══ Passage ══
I was instructed to board a little utility vehicle with my shirts. We drove inside the stadium, heads turned, the green field visible briefly from a tunnel. Beneath the field, inside a room with a distinct precinct/circuit court vibe, they copied my driver’s license, and took my shirts, but I think I got to keep what little money I’d made? I can’t remember. I was released and I got in a cab to leave the game. It really puzzled the driver, who’d just dropped some folks off. I was home in time to watch most of the game.
(The cop shop at Met Life. I was there for a totally UNRELATED, legal reason)
After that, the Jets and Favre went on a bit of a roll, before dropping four of their last five games, ensuring they’d miss the playoffs.
The season unraveled in the final month, as the Jets lost four of their last five games, costing coach Eric Mangini his job. Favre played hurt (a torn biceps tendon), but the organization covered it up, resulting in $125,000 in fines for failing to disclose an injury. — ESPN
Same Old Jets. And that concluded Favre’s only season in New York. Players enjoyed their interactions with him, mostly.
"He changed the atmosphere in the building," [Jets guard Damien] Woody said. "Favre made it fun to come to work." — ESPN
But not everyone in the organization shared that sentiment. While I was dreaming something amazing would happen with the Jets, Favre was busy allegedly (lol) sending Nokia-grade dick pics to a team staffer. And texting team masseuses that he was “lonely” and did they wanna meet up?
Meanwhile, in Green Bay, Rodgers remained marginally eccentric, but approachable. He even bonded with Bon Iver.
While Favre retired and busied himself with commercials for Copper Fit, endorsing sketchy concussion drugs, and really fucking wanting to use government funds to build a volleyball facility — at any cost — Rodgers affably and effortlessly dove deeper into pop culture.
═══
══ Data for review ══
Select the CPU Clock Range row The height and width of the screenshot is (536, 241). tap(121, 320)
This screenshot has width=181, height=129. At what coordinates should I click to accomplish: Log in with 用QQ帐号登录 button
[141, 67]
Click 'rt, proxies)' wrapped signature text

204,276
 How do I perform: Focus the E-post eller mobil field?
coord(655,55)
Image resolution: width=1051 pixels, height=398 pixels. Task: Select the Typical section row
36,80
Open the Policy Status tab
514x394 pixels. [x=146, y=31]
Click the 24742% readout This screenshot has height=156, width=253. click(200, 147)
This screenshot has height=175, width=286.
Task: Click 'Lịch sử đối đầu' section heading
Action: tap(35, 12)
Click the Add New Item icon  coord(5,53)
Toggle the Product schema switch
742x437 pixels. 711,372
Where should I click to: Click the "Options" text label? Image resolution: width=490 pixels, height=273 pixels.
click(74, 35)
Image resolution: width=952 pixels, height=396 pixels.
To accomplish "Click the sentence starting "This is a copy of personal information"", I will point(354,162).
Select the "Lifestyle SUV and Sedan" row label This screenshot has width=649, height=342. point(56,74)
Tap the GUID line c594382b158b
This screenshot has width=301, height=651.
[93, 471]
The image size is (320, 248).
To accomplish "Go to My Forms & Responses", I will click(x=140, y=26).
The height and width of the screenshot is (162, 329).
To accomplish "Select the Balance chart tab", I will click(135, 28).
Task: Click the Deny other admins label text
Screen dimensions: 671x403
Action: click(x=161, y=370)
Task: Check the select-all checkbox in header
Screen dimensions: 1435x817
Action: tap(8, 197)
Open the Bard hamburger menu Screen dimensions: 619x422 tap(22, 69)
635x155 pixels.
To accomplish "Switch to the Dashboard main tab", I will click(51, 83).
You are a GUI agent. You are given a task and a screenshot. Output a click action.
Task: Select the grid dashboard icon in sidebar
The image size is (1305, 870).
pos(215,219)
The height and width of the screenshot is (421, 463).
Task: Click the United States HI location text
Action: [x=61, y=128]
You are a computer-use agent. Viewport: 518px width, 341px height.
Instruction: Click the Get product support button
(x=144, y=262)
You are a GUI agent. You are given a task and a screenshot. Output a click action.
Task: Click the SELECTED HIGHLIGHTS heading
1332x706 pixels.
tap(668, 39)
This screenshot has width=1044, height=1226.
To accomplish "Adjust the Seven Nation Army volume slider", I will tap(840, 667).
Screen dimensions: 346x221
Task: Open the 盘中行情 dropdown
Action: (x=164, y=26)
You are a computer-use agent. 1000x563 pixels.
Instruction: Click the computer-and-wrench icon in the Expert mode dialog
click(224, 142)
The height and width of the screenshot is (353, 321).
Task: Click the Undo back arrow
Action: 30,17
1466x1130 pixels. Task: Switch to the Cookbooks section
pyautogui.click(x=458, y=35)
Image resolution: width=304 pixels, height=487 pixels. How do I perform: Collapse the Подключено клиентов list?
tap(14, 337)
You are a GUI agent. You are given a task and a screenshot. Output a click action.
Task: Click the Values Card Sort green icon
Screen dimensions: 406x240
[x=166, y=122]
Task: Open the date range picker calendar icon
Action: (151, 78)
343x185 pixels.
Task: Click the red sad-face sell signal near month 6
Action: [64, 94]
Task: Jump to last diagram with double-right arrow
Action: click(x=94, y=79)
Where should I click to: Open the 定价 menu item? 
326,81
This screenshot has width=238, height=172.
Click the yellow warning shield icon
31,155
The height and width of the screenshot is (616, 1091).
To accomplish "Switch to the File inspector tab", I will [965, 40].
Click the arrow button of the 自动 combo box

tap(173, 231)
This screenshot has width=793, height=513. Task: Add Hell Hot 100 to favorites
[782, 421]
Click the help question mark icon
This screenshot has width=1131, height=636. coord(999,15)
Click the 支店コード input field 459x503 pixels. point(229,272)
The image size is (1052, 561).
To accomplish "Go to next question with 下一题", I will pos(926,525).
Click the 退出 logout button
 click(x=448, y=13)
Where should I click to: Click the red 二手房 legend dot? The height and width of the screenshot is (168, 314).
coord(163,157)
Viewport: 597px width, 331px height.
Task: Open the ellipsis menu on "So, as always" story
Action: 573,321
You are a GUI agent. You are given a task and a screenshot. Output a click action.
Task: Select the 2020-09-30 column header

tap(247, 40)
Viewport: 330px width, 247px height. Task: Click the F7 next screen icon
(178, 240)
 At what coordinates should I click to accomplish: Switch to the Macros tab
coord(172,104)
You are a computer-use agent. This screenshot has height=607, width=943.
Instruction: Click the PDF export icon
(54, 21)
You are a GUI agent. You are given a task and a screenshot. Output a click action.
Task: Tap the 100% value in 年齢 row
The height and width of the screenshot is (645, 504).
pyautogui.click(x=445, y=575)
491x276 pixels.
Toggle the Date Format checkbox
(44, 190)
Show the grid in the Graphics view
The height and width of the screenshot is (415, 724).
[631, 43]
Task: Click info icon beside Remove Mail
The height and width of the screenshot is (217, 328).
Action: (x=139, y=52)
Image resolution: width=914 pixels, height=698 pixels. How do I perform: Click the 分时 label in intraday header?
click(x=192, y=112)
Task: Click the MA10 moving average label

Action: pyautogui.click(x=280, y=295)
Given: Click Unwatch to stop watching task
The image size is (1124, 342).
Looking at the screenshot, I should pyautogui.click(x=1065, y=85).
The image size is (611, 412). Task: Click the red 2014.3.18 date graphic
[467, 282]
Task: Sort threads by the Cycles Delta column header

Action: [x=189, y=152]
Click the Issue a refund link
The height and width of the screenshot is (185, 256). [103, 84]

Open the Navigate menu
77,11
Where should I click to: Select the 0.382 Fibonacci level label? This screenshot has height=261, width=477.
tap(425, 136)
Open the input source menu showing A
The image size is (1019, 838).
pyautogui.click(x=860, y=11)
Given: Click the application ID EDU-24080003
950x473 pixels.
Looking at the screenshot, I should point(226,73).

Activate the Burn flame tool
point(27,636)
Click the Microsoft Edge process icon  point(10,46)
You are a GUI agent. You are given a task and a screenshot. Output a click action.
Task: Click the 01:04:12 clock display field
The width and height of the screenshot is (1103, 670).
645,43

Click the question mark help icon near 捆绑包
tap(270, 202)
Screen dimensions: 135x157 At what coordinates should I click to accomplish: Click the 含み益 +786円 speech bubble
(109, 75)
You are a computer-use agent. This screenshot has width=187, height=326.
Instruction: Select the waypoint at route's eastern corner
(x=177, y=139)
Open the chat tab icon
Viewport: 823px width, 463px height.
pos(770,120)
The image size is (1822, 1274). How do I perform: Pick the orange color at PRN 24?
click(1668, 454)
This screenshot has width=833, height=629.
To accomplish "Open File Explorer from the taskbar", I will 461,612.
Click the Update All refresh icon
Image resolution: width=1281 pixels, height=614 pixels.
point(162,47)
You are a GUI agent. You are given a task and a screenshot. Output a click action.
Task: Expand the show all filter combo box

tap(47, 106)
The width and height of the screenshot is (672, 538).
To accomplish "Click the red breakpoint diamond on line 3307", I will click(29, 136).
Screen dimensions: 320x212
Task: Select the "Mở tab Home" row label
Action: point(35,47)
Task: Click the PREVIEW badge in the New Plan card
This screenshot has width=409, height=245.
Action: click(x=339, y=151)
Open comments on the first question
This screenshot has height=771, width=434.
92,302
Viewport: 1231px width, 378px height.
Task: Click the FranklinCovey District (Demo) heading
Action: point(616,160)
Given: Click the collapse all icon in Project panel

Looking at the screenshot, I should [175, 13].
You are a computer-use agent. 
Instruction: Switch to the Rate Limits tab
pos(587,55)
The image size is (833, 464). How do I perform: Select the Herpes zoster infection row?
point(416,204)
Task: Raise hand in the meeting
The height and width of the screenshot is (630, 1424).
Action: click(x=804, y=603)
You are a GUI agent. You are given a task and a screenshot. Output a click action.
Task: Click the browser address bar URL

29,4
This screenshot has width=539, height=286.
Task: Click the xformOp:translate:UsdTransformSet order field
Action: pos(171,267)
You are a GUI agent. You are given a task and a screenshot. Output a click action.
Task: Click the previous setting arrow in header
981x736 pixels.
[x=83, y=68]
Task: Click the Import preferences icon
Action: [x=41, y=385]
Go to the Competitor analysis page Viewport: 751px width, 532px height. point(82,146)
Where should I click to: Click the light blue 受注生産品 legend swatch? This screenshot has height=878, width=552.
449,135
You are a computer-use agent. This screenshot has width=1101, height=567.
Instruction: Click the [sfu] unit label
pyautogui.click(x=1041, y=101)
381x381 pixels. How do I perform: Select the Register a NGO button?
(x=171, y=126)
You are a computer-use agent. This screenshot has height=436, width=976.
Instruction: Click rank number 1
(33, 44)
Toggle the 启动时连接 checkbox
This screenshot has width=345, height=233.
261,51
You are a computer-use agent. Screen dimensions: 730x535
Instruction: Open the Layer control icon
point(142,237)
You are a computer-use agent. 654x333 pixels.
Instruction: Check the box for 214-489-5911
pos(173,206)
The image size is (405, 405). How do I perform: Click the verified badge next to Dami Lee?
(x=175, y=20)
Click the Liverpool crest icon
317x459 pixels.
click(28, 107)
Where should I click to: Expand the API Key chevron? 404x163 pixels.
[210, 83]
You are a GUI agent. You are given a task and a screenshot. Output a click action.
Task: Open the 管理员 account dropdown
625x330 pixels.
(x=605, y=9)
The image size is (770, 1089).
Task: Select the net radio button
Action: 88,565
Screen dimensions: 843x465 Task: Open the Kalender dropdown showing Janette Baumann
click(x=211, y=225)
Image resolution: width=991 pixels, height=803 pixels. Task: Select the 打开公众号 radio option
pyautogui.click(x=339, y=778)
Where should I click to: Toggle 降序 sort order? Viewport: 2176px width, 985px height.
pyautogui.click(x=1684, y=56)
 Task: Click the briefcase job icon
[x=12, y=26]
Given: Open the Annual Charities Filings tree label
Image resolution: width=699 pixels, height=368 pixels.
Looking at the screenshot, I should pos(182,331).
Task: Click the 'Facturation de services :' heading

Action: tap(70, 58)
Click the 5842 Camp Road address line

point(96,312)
═══
__Exercise description__.
In the passage about Favre's season with the Jets, how much did the organization pay in fines for failing to disclose an injury? The listing comes from a separate source unrelated to the passage.

__Expected answer__.
The fines totaled $125,000.